NPR has continued to pay attention to photography in the South with an ongoing series of pieces on their Picture Show blog, including John Lusk Hathaway's documentary piece on Christmas tree farms in Tennessee, Alex Harris's work in Mobile, Alabama, and distinguished American photographer Eugene Richards' work in the Mississippi Delta.

Because of its frequent attention to Southern photographers and to the South as a subject for photography, I'm adding NPR's Picture Show blog to the list of sites I consult on a regular basis, and I'll keep you posted about what they have on offer.

Thursday, January 10, 2013

Alec Soth at the NC Musum of Art



Work by distinguished Minnesota photographer Alec Soth is featured in a show now up at the North Carolina Museum of Art, in the museum's Julian T. Baker Jr. Gallery through June 30, 2013.

The show is called Wanderlust: Photographs by Alec Soth, and offers fifteen of Soth's images from his Sleeping by the Mississippi and NIAGRA portfolios.

This show is well worth a visit if you are in the Raleigh/Durham area. It is of interest to us for several reasons.

One is that some of the images in the Sleeping by the Mississippi portfolio were made by Soth in the American South, including the one above, Bonnie (with a photograph of an angel), which was made in Port Gibson, Mississippi, in the year 2000.
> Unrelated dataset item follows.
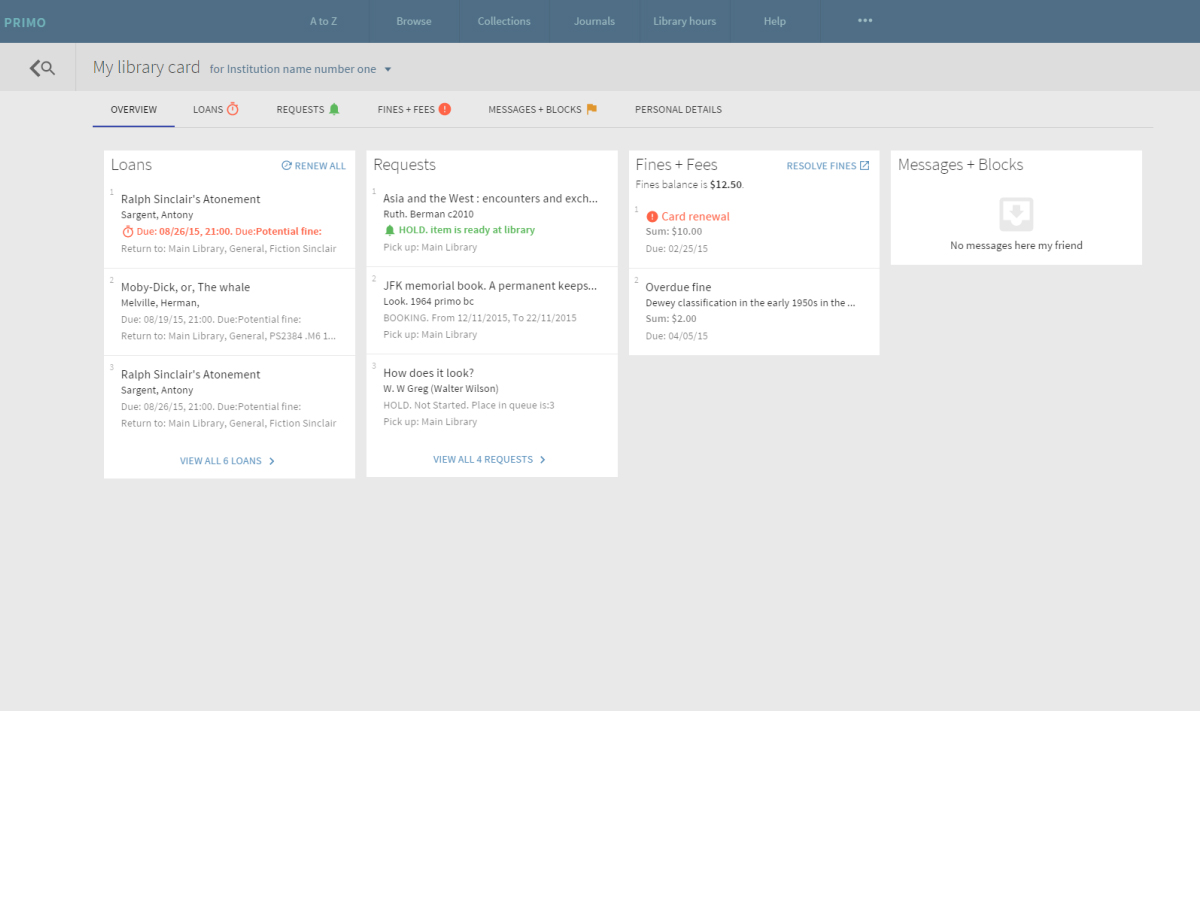This screenshot has height=900, width=1200.
Task: Open Library hours in the top menu
Action: [x=684, y=21]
On the basis of this work, Soth received a commission from the High Museum of Art in Atlanta to do a portfolio of work in the South, which was on view at the High in 2009, in the early days of this blog, and so we talked about it here.

Another is that the work on display at the MC Museum of Art is from the collection of Allen Thomas, one of the most important collectors of photography in the USA at the present, and Allen lives in a small town in eastern North Carolina.
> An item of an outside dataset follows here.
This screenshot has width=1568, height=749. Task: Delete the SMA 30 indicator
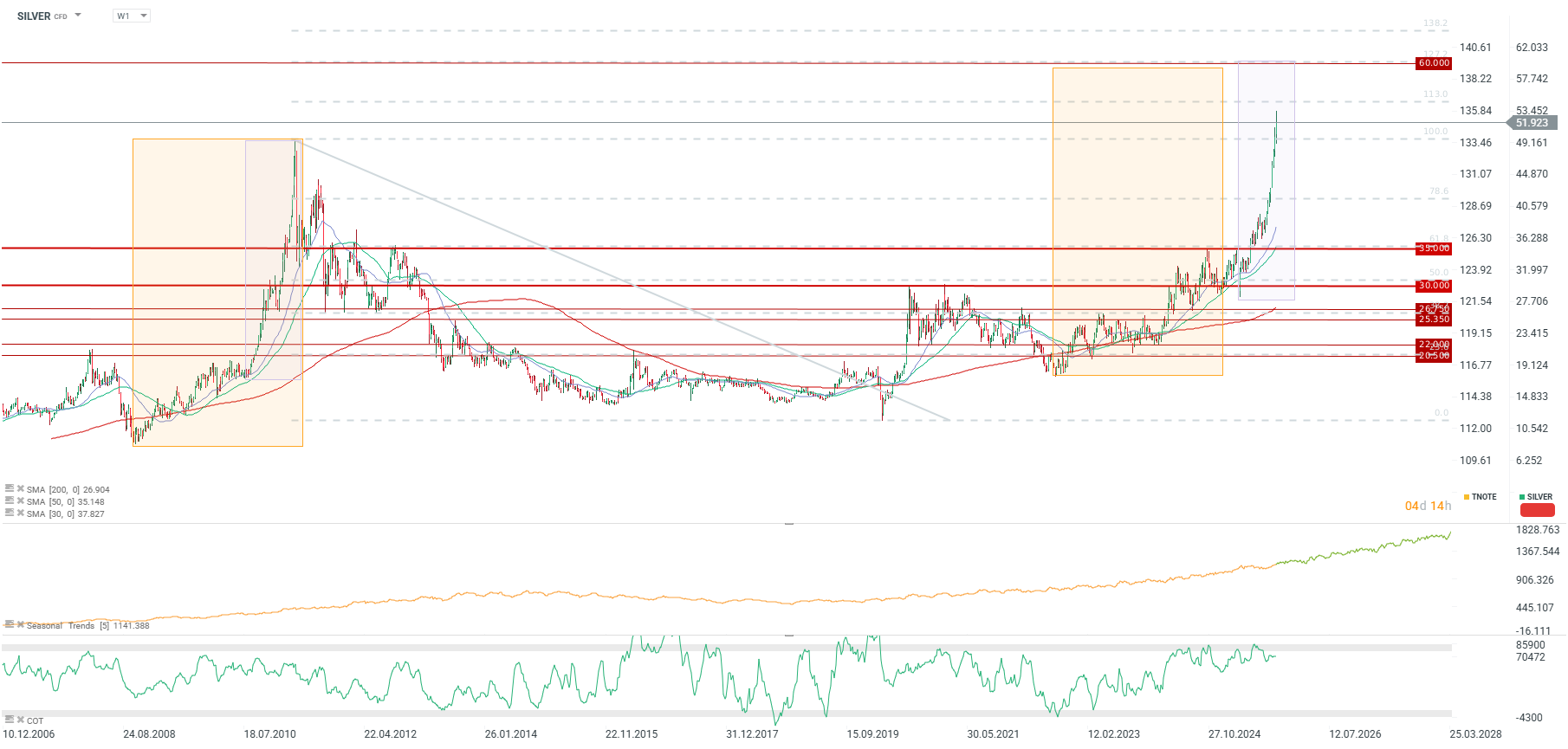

Thomas has been very important in the NC Museum of Art's recent developing of interest in photography. This is only the most recent major show of photography at the NCMA, and in the Raleigh area, to be drawn from Thomas' collection or to be curated by Thomas himself.

He has exceptional insight into contemporary photography, not only in the South but nationally. His influence is especially valuable to us in the photography community in North Carolina.
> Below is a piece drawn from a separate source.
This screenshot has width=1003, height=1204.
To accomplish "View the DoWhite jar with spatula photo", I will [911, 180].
For all these reasons, and for the value of the work, this show is definitely worth checking out.

Rob Amberg in Residence at Duke University



Distinguished western North Carolina photographer Rob Amberg is spending the 2012-2013 academic year in residency at Duke University in Durham, NC.

Amberg is teaching classes and doing workshops at Duke through Duke's Center for Documentary Studies. He has also just recently had a show of new work in the Friedl- Frederic Jameson Gallery at Duke, go here.

For more on Amberg's residency, go here.

Amberg has spent years living and working in Madison County, North Carolina, where he chronicles the lives and stories of people in isolated mountain areas such as Sodom Laurel.

His work documents changes in the culture of Appalachian North Carolina through portraits of the people who are dealing with economic and social forces reshaping Appalachian North Carolina.

There is a fine interview with Amberg here and here on my friend Roger May's blog Walk Your Camera

Amberg’s first book, Sodom Laurel Albumwas published in 2002 by the University of North Carolina Press and the Center for Documentary Studies. His second book, The New Road: I-26 and the Footprints of Progress in Appalachia was published in 2009 by

You can hear Amberg talk about this project during an earlier visit to Duke if you go here. 

Amberg is currently working on a new project ShatterZone, and you can see some images from that project if you go here.


The Southern Appalachians are a distinctive region where descendants of early English and Scottish settlers, some of whom live in abject poverty, maintain aspects of traditional culture while living next door to wealthy retirees who live in gated communities and shop for high end crafts and dine in gourmet restaurants. Not to mention the folks from Central and South America who have come up to grow Christmas trees.

Amberg lives in the middle of all that, and makes his art out of the complex interactions that the Blue Ridge Parkway and the Interstate highway system have made possible.  He does fine work, well worthy of our attention.